• _Exercise brief_:
Scan the records for "will". Report each line that includes it.

• _Dataset items_:
####################

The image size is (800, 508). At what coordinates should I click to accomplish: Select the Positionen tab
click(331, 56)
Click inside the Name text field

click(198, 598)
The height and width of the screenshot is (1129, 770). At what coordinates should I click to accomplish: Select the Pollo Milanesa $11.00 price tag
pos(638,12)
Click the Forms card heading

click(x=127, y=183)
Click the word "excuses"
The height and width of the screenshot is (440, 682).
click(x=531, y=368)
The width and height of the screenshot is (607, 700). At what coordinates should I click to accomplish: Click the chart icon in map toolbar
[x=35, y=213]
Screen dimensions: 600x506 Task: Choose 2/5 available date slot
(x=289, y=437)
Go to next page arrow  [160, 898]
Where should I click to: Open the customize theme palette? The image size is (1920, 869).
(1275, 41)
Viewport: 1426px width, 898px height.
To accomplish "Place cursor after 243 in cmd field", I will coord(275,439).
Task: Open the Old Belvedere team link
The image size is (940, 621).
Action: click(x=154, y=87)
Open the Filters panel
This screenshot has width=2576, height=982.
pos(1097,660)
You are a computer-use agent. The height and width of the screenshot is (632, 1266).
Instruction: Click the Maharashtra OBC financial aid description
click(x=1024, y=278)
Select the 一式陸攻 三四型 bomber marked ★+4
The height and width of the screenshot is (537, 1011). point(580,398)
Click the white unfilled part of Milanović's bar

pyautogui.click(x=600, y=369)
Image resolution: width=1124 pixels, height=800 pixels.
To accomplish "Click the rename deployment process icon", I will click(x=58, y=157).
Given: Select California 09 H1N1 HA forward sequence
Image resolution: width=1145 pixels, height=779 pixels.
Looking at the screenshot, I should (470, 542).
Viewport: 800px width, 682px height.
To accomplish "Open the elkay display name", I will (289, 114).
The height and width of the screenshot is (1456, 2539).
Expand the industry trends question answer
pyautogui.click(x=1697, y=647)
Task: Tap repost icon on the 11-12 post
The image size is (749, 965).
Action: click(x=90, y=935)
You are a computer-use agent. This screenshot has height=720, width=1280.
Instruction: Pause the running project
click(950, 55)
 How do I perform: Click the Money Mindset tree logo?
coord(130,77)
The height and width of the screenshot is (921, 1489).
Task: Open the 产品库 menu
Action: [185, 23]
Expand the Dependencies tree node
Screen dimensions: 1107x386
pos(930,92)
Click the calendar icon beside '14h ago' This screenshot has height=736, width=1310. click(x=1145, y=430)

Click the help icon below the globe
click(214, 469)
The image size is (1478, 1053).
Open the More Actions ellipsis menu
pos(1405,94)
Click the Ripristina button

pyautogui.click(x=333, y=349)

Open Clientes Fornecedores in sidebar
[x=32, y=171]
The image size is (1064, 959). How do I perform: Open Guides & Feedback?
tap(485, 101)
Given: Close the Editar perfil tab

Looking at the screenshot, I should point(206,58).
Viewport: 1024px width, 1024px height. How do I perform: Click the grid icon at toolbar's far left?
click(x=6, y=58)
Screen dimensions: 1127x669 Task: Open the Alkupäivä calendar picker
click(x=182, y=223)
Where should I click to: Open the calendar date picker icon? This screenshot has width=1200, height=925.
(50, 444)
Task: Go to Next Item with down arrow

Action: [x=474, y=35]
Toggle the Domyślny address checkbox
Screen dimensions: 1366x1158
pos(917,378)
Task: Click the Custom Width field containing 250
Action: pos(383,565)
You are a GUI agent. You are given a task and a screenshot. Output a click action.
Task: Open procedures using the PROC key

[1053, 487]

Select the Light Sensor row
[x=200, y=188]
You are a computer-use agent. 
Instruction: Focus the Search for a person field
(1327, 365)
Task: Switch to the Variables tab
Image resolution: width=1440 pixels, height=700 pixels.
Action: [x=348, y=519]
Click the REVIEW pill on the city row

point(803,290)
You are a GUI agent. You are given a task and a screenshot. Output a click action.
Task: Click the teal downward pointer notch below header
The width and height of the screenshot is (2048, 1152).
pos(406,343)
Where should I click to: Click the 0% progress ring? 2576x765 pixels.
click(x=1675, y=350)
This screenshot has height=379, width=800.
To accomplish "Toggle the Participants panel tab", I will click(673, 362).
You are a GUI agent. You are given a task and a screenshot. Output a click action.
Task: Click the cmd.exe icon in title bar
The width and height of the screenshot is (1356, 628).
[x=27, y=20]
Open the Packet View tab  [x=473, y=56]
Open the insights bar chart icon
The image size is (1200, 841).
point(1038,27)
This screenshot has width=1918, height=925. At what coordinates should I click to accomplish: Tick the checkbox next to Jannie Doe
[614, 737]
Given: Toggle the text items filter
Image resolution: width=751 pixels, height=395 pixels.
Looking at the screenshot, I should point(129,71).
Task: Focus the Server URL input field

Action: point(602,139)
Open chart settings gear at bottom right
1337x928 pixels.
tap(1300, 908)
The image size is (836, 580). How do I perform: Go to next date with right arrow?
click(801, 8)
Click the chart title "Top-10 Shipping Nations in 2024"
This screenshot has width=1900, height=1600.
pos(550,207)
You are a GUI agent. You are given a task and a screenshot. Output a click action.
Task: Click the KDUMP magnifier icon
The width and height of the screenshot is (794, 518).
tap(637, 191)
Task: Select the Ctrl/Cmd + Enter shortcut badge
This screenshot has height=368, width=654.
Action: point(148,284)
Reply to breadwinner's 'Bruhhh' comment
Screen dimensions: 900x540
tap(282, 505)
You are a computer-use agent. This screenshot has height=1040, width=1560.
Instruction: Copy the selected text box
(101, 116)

####################

• _Solution below_:
To accomplish "Place cursor after 243 in cmd field", I will coord(275,439).
To accomplish "Click the rename deployment process icon", I will click(x=58, y=157).
To accomplish "Open the elkay display name", I will (289, 114).
To accomplish "Toggle the Participants panel tab", I will click(673, 362).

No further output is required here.